So, I had worked out this cool workaround for the Comparable interface only handling a basic comparison between objects of a class and I was stoked to talk about it. Then yesterday I read about how the Comparator interface is supposed to be used.

Sigh. I guess this is why we read the API, huh?

See, originally I was trying to figure out how to sort objects (in the Nemesis Ladder) using different attributes derived from Members of the Ladder. I used enumerated types to describe sorting methods.

I had the class store the “current” sort method and defined a “default” sort method (its natural order) and whenever I wanted a different sort method, I changed the enumerated sort method and ran a basic sort.

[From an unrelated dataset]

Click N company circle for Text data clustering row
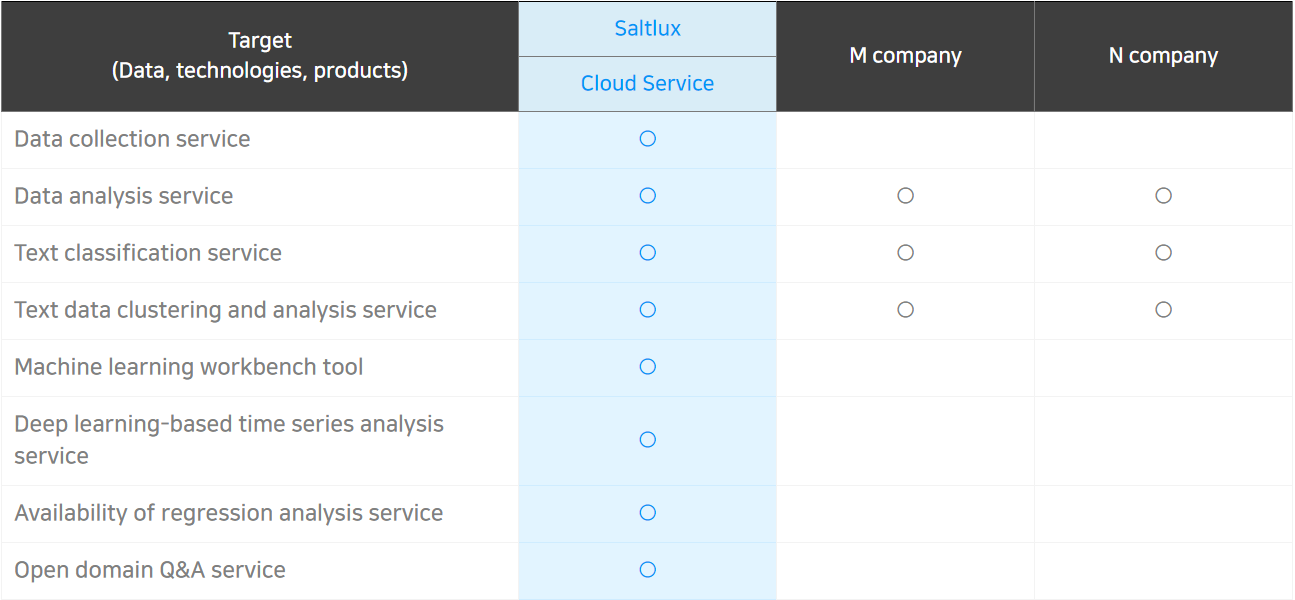 pos(1163,310)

Yeah, so I wasn’t 100% satisfied with that method and it compelled me to eventually look up the difference between Comparable and Comparator. Which brings us to this post. My understanding is only at “huh, that seems better.”

Comparable is supposed to be short and sweet. Return the natural ordering of two objects of the same class.

Comparator requires a little more setup, and you’re supposed to create a new class (creatively named along the lines of “NameCompare”, “DateCompare”, “AgeCompare”, or whatever) for each comparison you might want to make between the objects.

Honestly, after what I read, I’ve been thinking of different ways to implement comparators.

For starters, I hard-coded arrays of “best weapons” for each of the combat roles: striker, defender, leader, and controller. It was necessary at the time because I couldn’t think of a better way to do it.

Now that I think about it though, it would be a lot more effective, once magic items are in play, to have an inventory sort itself by the best available equipment. Providing multiple possible sort methods, or cascading sort methods would be helpful.

But that’s at the far end of things.

Much closer to the core of the program, as weapon or armor types are added or removed from the application, it would be handy if I didn’t have to rewrite the “best items” code and instead had the program figure out which were the best of what was available.

That would require me to figure out how best to determine striker, defender, leader, and controller weapons and armor. Which I’m actually okay with. This should be a fun challenge. Let’s go!